_Exercise data:_
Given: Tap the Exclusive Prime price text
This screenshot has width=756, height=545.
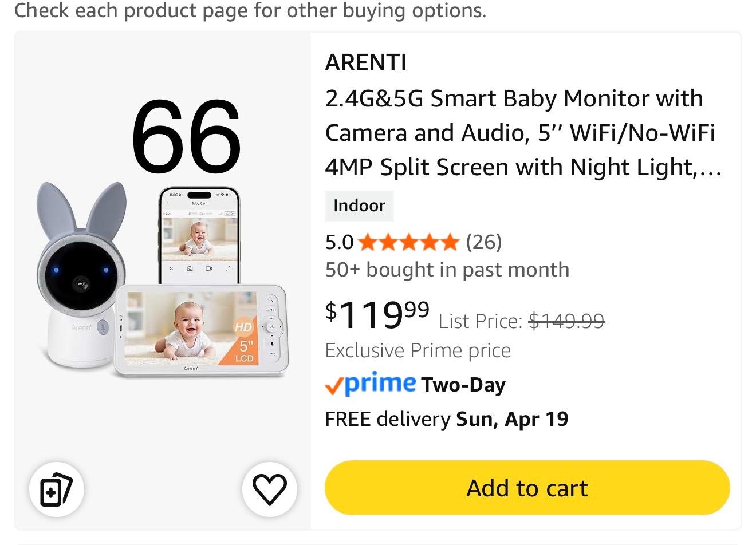Looking at the screenshot, I should click(x=418, y=350).
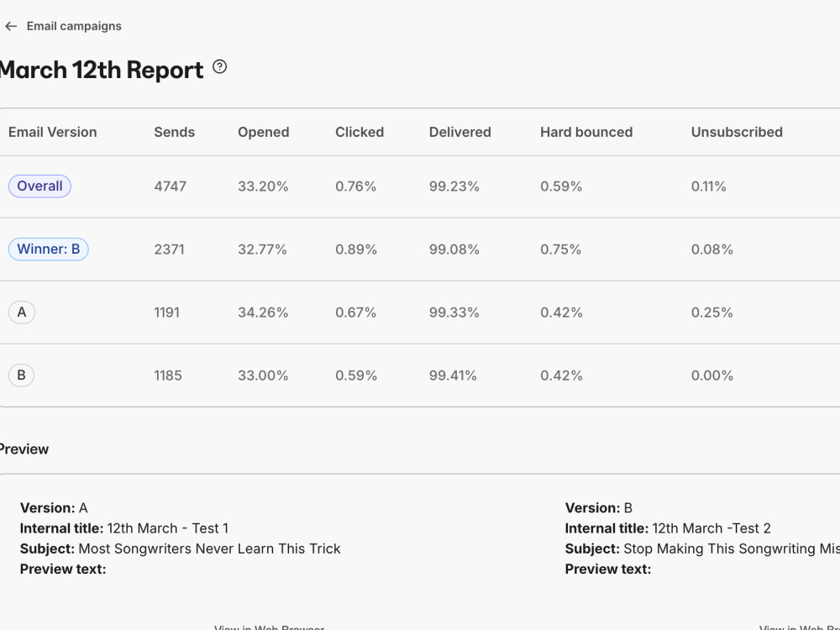Go back to Email campaigns

74,26
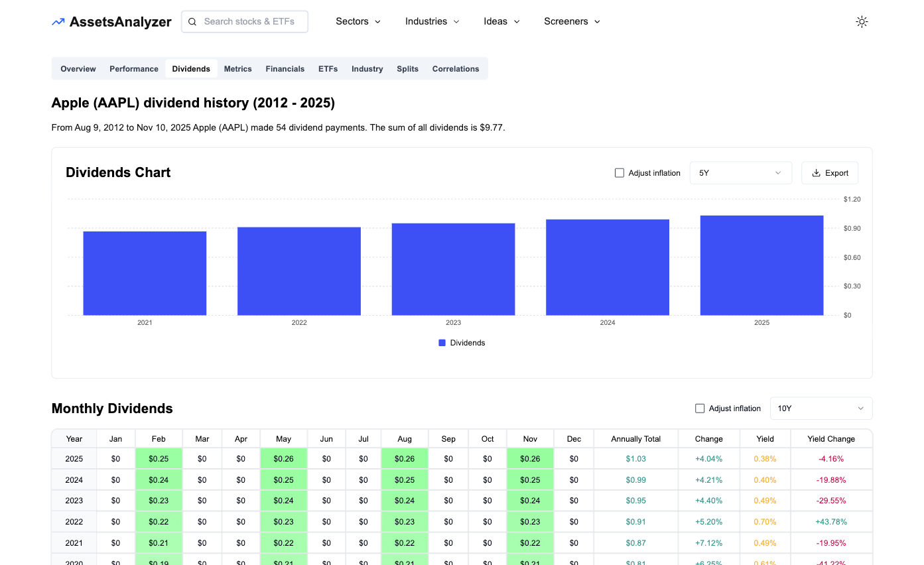
Task: Switch to the Performance tab
Action: click(133, 68)
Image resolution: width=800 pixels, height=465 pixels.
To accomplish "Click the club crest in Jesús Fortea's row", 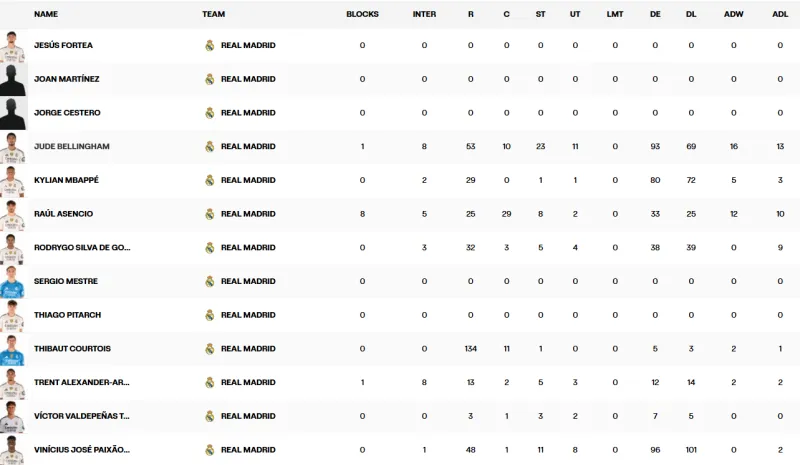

_Required action:_ Exactly reproduce the run of lines from the start of the listing through the line with "Image resolution: width=800", inclusive; pictures are not copied.

_Output:_
Given: Tap the Exclusive Prime price text
This screenshot has width=756, height=545.
Looking at the screenshot, I should click(x=418, y=350).
Go back to Email campaigns

74,26
Task: Switch to the Performance tab
Action: click(133, 68)
Image resolution: width=800 pixels, height=465 pixels.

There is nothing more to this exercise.